As pessoas acercavam-se do trono. Esperavam que o juiz as chamasse, umas sentadas e outras de pé, porque as cadeiras não eram suficientes para todas. Algumas delas tinham os rostos tranquilos e outras mostravam-se apavoradas. Daquelas pessoas só conhecia uma, o Horácio de Mazouco.

Acordei bruscamente com os gritos de um homem e o ladrar de um cão que vinham dos lados do moinho. Era o moleiro que se queixava do meu cavalo e do jumento do Botelho, porque lhe tinham comido umas verduras na sua horta e duas quartas de cereal que se encontravam em frente do moinho. Com um pau e a ajuda de um cão afugentava os nossos animais. O jumento fugia como se não tivesse reumatismo.

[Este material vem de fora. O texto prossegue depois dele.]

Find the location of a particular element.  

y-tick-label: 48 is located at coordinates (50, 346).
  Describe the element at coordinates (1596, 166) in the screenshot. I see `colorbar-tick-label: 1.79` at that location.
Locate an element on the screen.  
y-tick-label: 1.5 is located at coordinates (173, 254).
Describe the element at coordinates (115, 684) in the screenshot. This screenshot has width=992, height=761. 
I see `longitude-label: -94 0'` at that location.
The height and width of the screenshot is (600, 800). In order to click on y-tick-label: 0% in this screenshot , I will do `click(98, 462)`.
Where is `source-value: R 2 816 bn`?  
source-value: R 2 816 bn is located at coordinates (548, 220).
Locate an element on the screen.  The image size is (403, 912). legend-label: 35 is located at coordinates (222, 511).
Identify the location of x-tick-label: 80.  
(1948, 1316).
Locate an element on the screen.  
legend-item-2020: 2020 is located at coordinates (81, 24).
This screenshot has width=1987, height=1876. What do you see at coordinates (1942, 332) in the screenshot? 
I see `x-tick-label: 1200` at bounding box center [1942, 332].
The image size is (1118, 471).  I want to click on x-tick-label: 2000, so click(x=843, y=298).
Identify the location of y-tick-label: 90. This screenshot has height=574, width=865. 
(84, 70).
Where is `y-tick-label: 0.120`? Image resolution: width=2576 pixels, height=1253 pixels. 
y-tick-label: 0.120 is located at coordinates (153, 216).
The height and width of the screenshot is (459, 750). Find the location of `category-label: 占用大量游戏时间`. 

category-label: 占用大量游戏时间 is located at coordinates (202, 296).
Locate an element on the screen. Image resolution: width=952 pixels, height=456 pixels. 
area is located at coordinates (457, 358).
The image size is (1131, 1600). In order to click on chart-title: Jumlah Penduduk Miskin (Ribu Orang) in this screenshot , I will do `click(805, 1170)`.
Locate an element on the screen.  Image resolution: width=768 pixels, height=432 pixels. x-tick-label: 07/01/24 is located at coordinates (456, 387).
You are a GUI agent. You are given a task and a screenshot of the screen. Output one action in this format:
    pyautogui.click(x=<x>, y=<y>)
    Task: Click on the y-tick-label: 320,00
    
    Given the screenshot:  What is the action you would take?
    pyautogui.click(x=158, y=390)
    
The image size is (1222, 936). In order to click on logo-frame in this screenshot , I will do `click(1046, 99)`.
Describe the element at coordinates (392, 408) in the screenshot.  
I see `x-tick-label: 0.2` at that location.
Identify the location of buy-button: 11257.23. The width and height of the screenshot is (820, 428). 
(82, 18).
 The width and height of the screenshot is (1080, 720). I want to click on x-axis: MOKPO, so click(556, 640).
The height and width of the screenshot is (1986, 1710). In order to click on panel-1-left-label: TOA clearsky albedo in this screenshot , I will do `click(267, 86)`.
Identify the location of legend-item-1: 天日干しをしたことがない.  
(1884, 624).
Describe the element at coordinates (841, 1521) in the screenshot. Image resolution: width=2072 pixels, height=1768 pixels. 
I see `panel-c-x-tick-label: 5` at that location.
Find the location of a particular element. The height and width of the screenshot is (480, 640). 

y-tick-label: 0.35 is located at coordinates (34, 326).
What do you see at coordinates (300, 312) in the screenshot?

Disse-lhe que tínhamos o direito de aboletamento, dada a nossa profissão, coisa que ele não sabia o que era e tive que lhe explicar. Não iríamos utilizar este nosso direito. Prometi-lhe que mais tarde lhe daria três quartas de cereal para pagar os prejuízos. Além disso, faríamos de conta que não sabíamos que o seu cão não tinha licença.

Censurei o Botelho por, em vez de guardar os nossos animais e vigiar os nossos inimigos, ter adormecido. De facto, segundo as regras da nossa profissão, quando o comandante dorme o ajudante deve estar vigilante para todas a eventualidades e, no nosso caso, para a aproximação dos salteadores.


 Respondeu-me que aquele vinho era demasiado forte para beber ao almoço.